È a questo punto che qualcosa si apre. Ogni certezza si incrina. Ed è proprio da quella incrinatura che può nascere una forma di resilienza. Non come ritorno alla normalità, ma come attraversamento del dolore. La resilienza non è forza, è rielaborazione. È dire a se stessi: “Non sono ciò che è accaduto, ma ciò che scelgo di diventare ora.” Daniel Goleman, nel suo Intelligenza emotiva, ha mostrato che non si tratta di reprimere le emozioni, ma di imparare a leggerle, a trasformarle in conoscenza di sé e degli altri. È una forma di igiene mentale, una pratica interiore che si coltiva nel quotidiano, tra una riunione e un silenzio.
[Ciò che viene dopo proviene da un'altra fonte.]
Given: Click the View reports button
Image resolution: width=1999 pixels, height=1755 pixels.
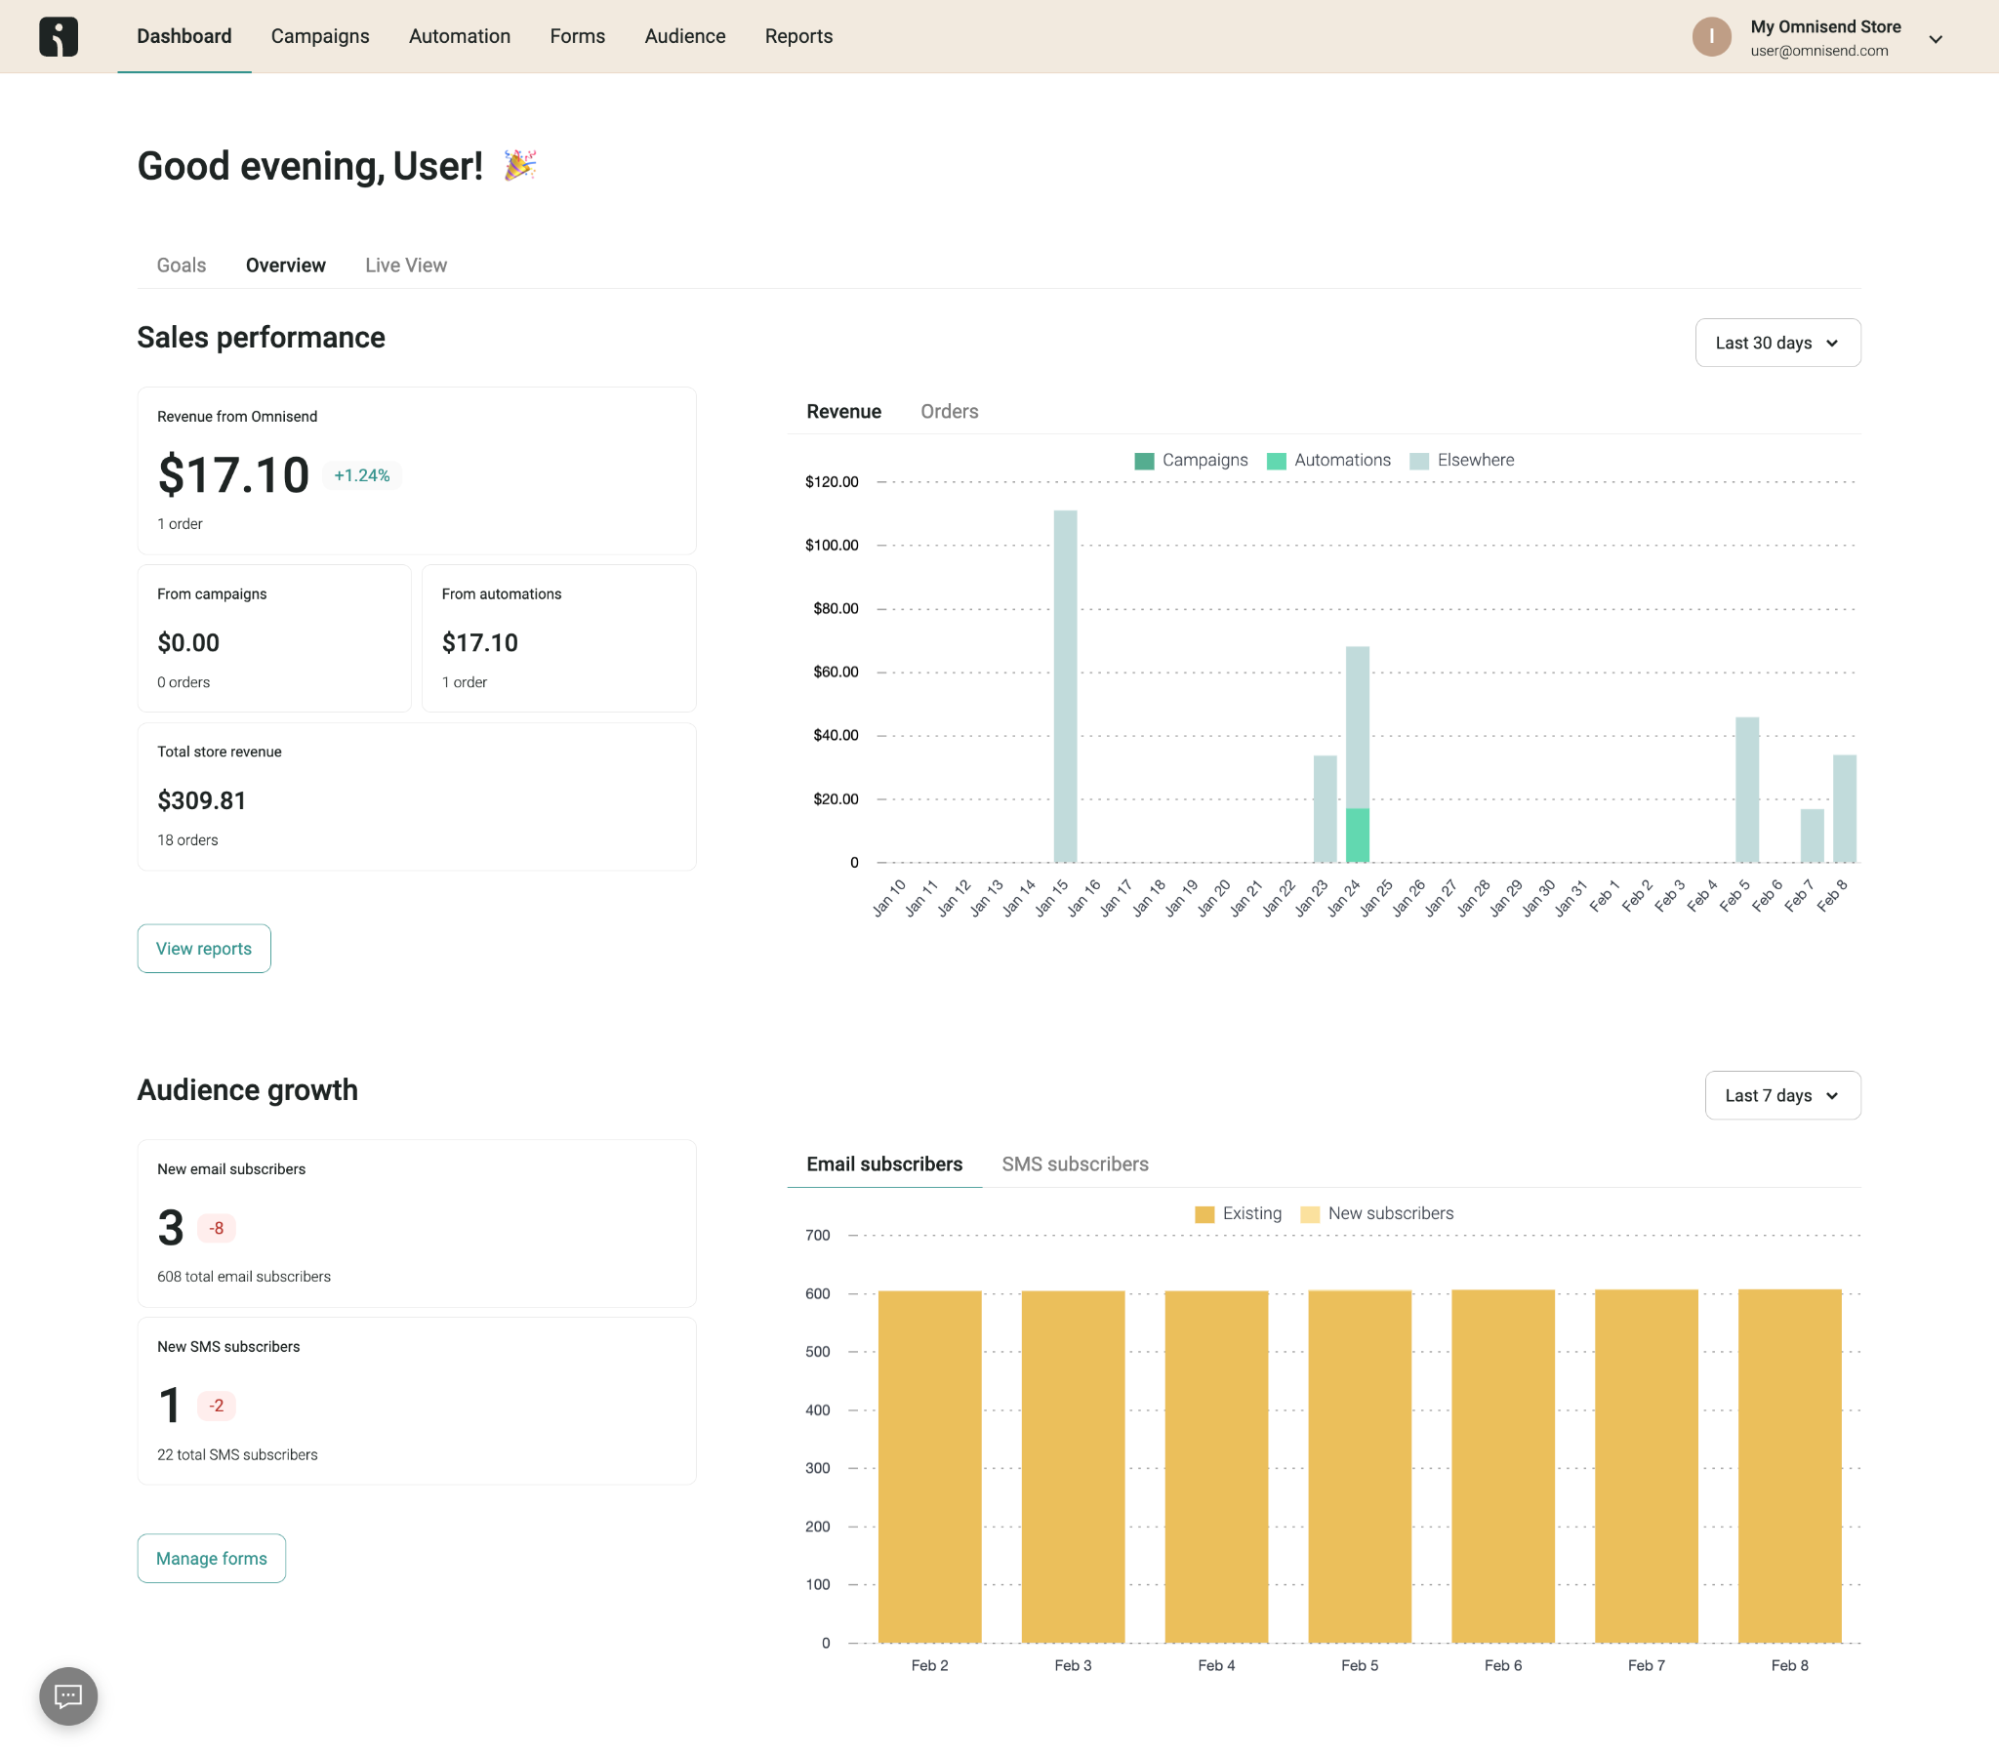Looking at the screenshot, I should (x=203, y=948).
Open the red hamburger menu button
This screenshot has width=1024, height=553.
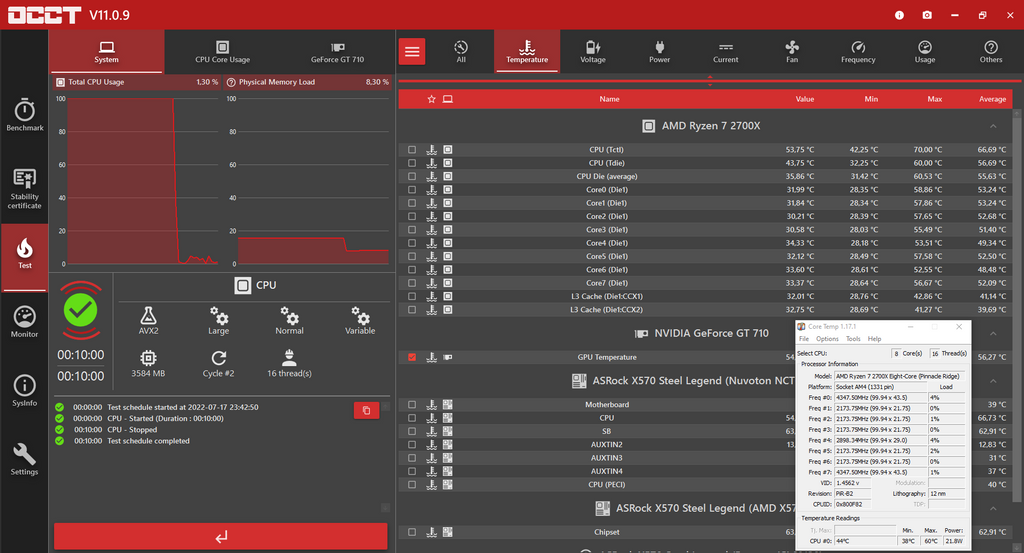click(412, 52)
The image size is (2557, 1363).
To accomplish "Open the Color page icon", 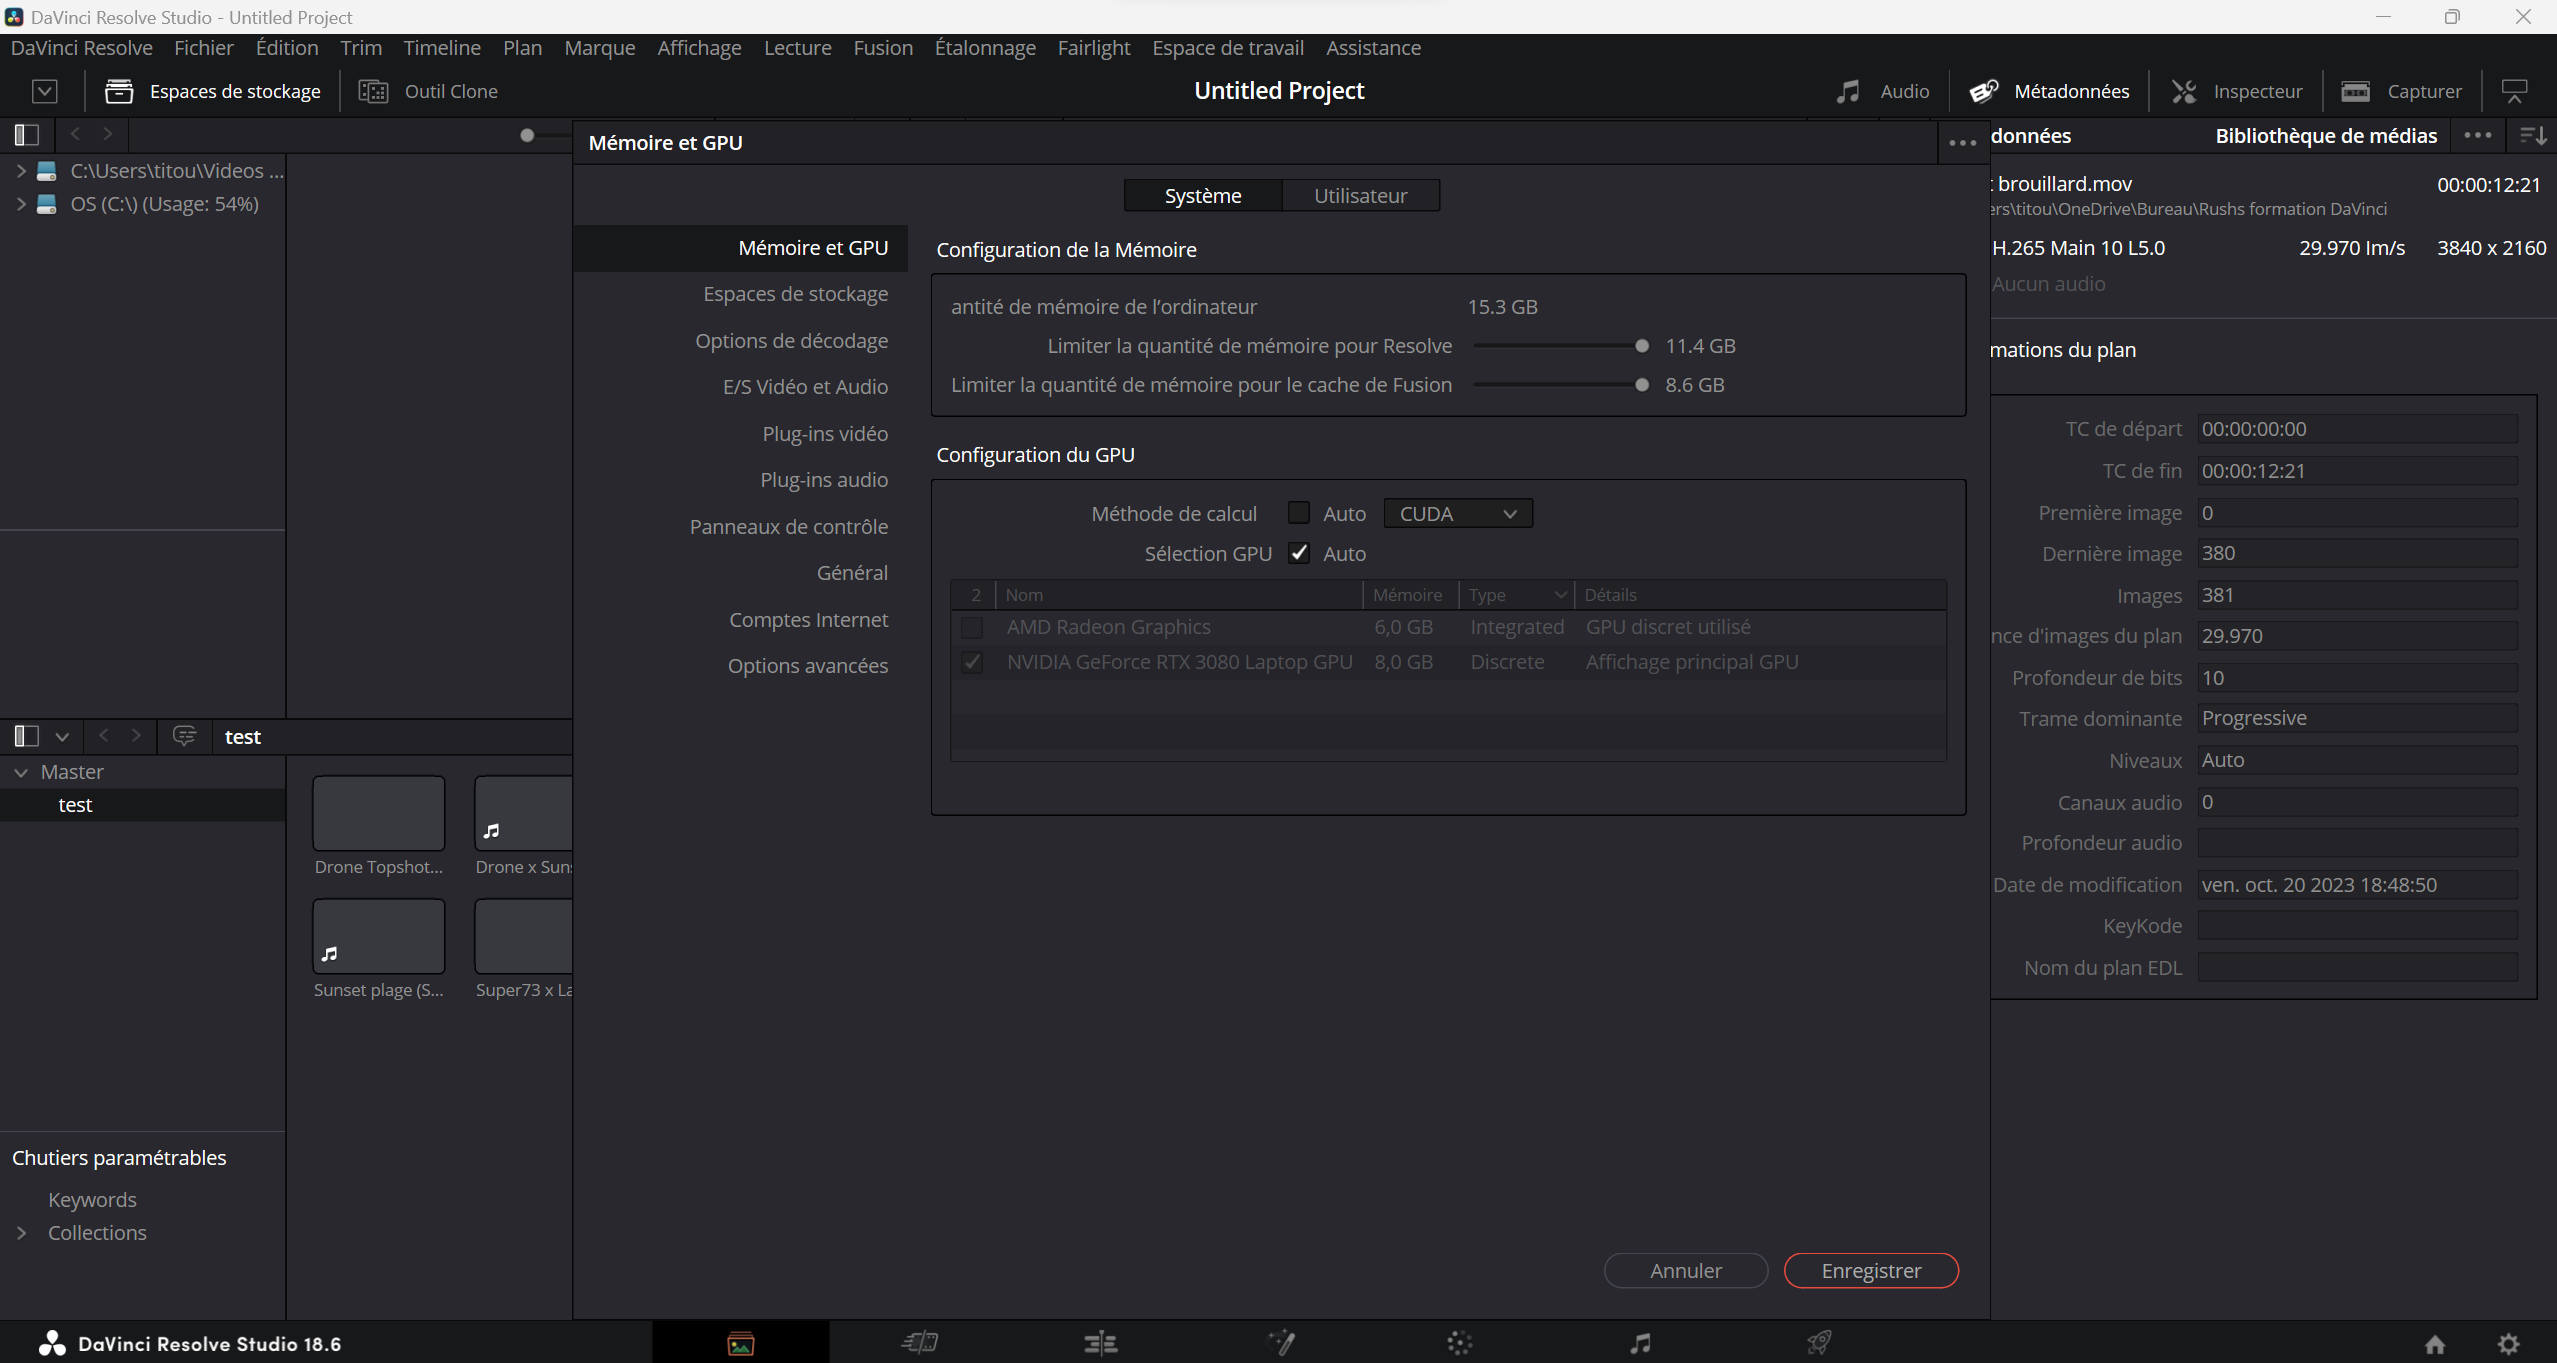I will pos(1460,1343).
Chi scrive, chi lavora, chi respira in mezzo ad altri esseri umani sa che la realtà è fatta anche di piccoli urti, di parole non dette, di gesti ambigui. E sa che la scrittura può diventare un modo per attraversare questi attriti, senza farsene corrompere. Giorgio Manganelli – in La letteratura come menzogna – ci ricorda che lo scrivere è artificio, è maschera che rivela più della faccia nuda. La prosa diventa allora lo spazio dove l’invidia può essere accolta senza essere celebrata, osservata senza essere negata.

Non si tratta, in fondo, di migliorarsi. Ma di comprendere. Di accorgersi che ogni emozione è, nel suo nucleo più oscuro, un indizio di umanità. Ed è proprio lì, nel punto in cui ci sentiamo meno nobili, che può annidarsi l’origine del nostro pensiero più lucido. Una forma di pietà verso noi stessi. Un gesto di silenziosa resistenza.